Set task
Lay out the records between the lines holding "Task: Select Shrink Label in the styles tree" and "point(75,17)", inclusive, as a JSON list of strings with one string per line, skipping blank lines and leaving out the pictures.

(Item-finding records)

--------------------------------

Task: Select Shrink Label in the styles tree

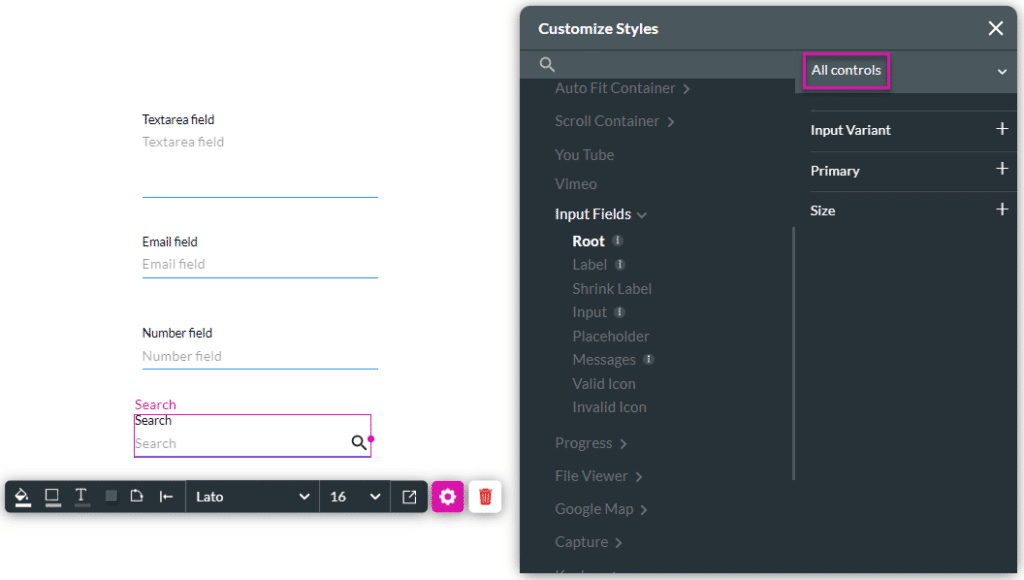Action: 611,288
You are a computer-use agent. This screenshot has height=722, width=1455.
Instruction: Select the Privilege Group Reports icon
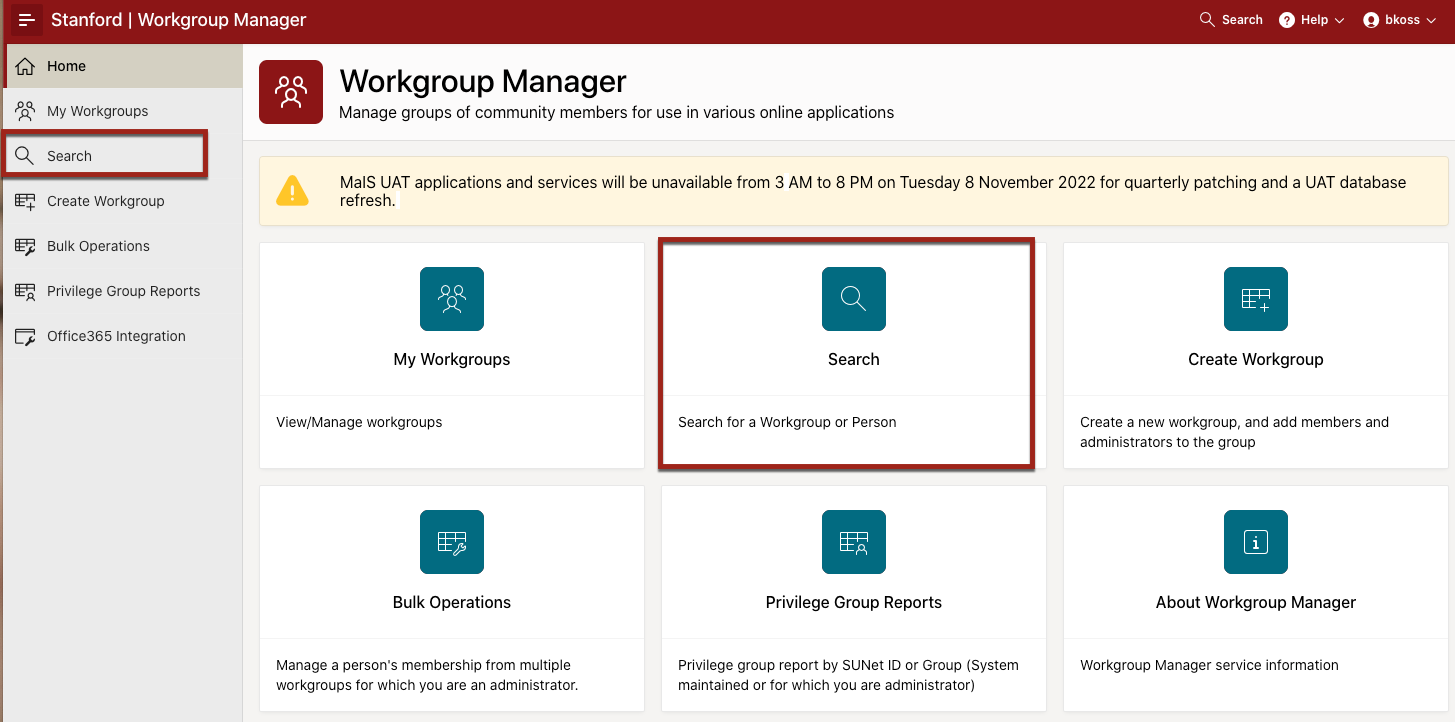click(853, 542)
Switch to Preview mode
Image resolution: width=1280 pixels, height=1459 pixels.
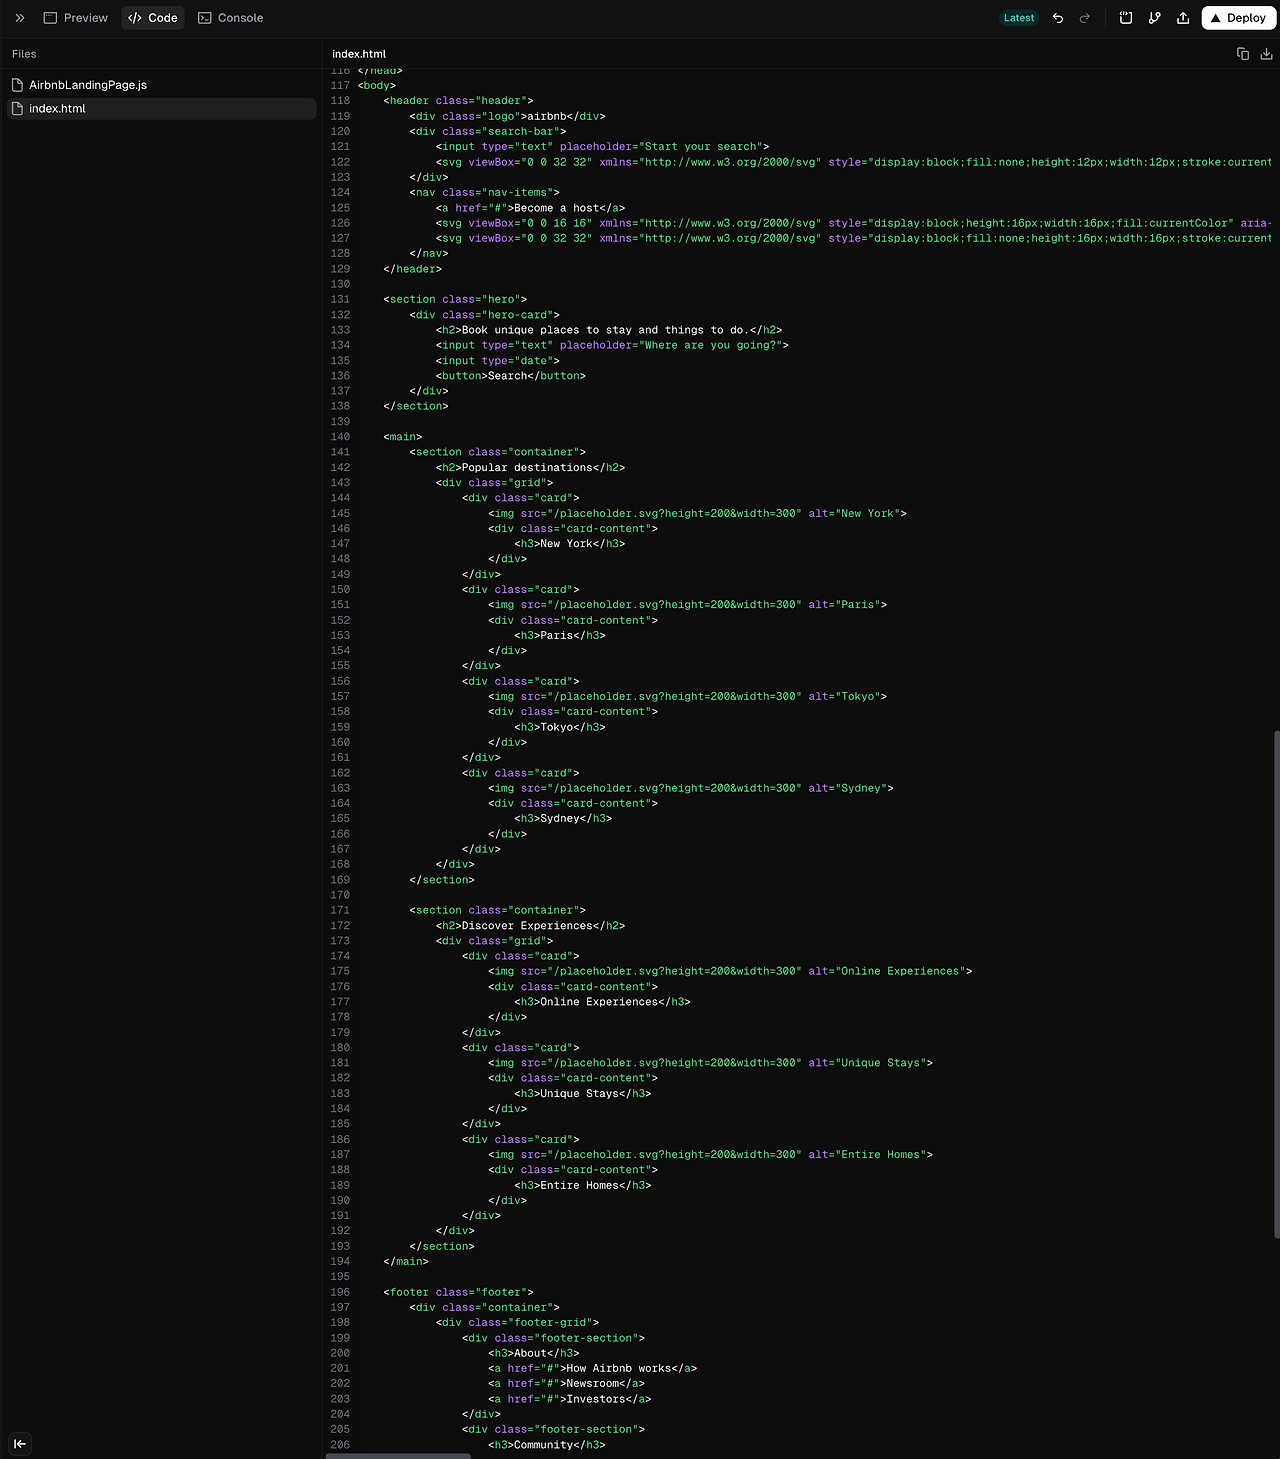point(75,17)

--------------------------------

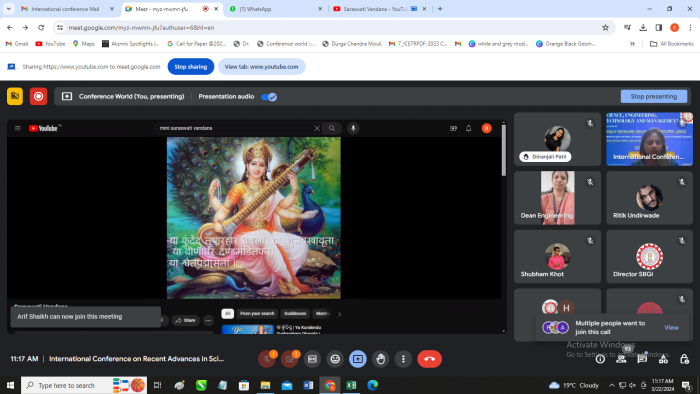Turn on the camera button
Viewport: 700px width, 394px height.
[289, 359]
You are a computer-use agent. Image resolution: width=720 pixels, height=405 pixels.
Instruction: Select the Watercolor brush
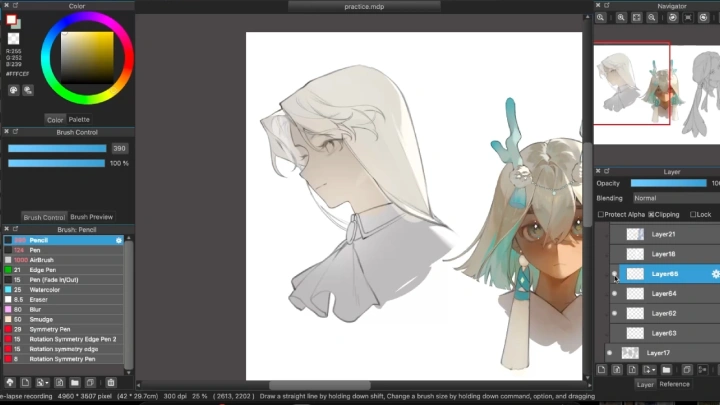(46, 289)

--------------------------------

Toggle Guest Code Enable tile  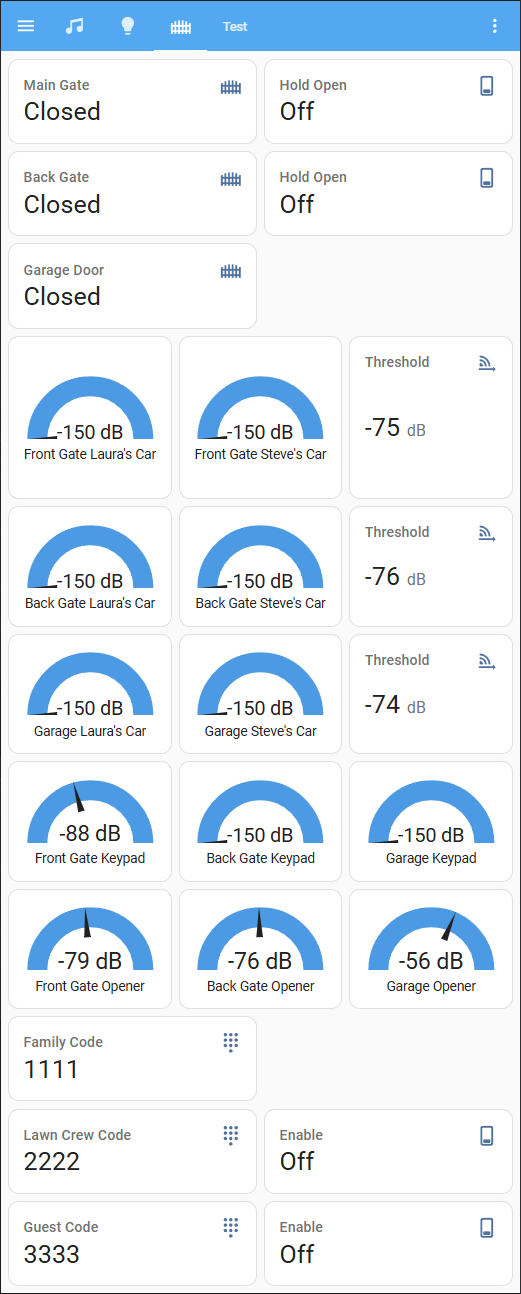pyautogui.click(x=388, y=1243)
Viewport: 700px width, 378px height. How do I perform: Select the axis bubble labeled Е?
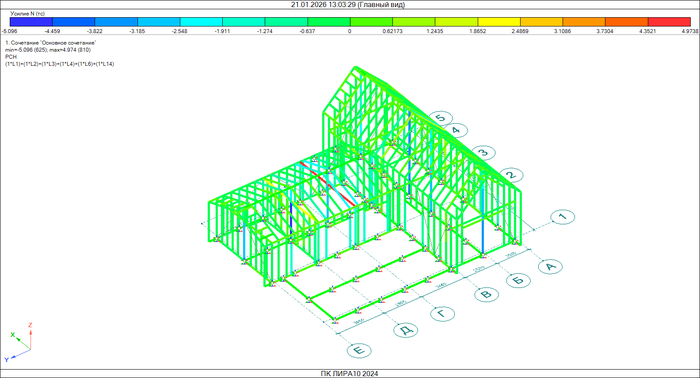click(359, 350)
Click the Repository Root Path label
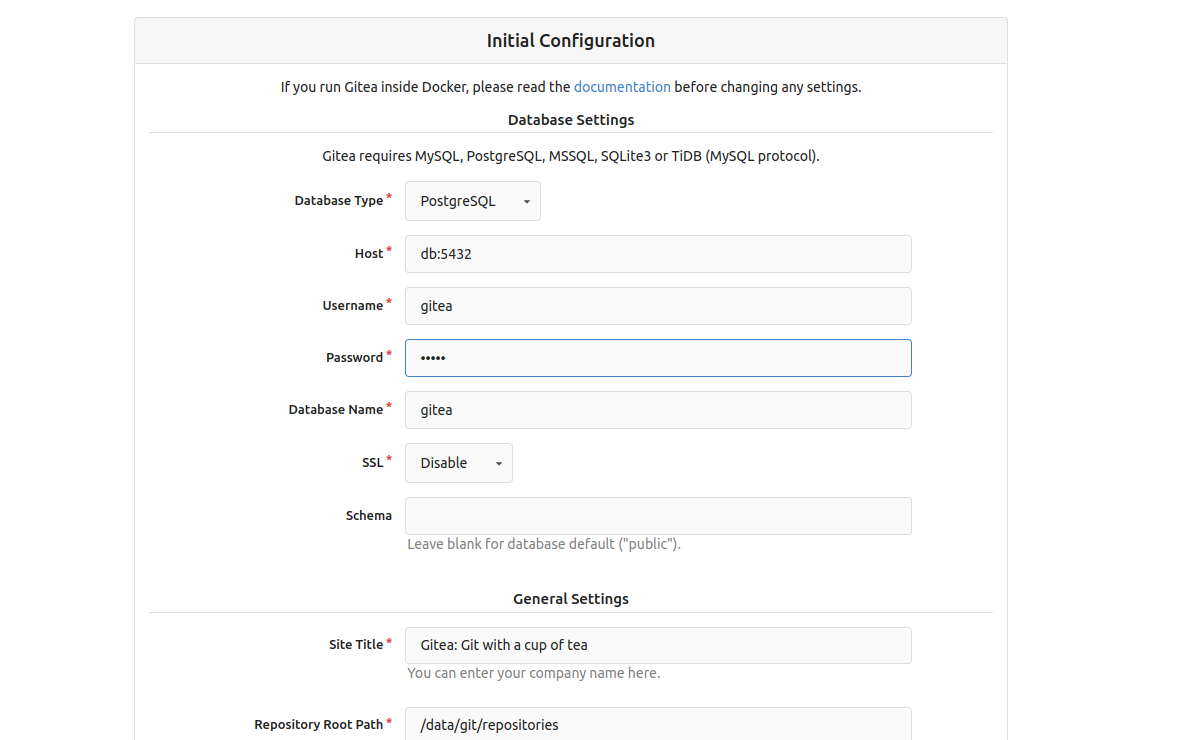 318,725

--------------------------------

Written answer
[
  "Task: Select Shrink Label in the styles tree",
  "Action: 611,288",
  "You are a computer-use agent. This screenshot has height=722, width=1455.",
  "Instruction: Select the Privilege Group Reports icon",
  "click(853, 542)",
  "Switch to Preview mode",
  "Image resolution: width=1280 pixels, height=1459 pixels.",
  "point(75,17)"
]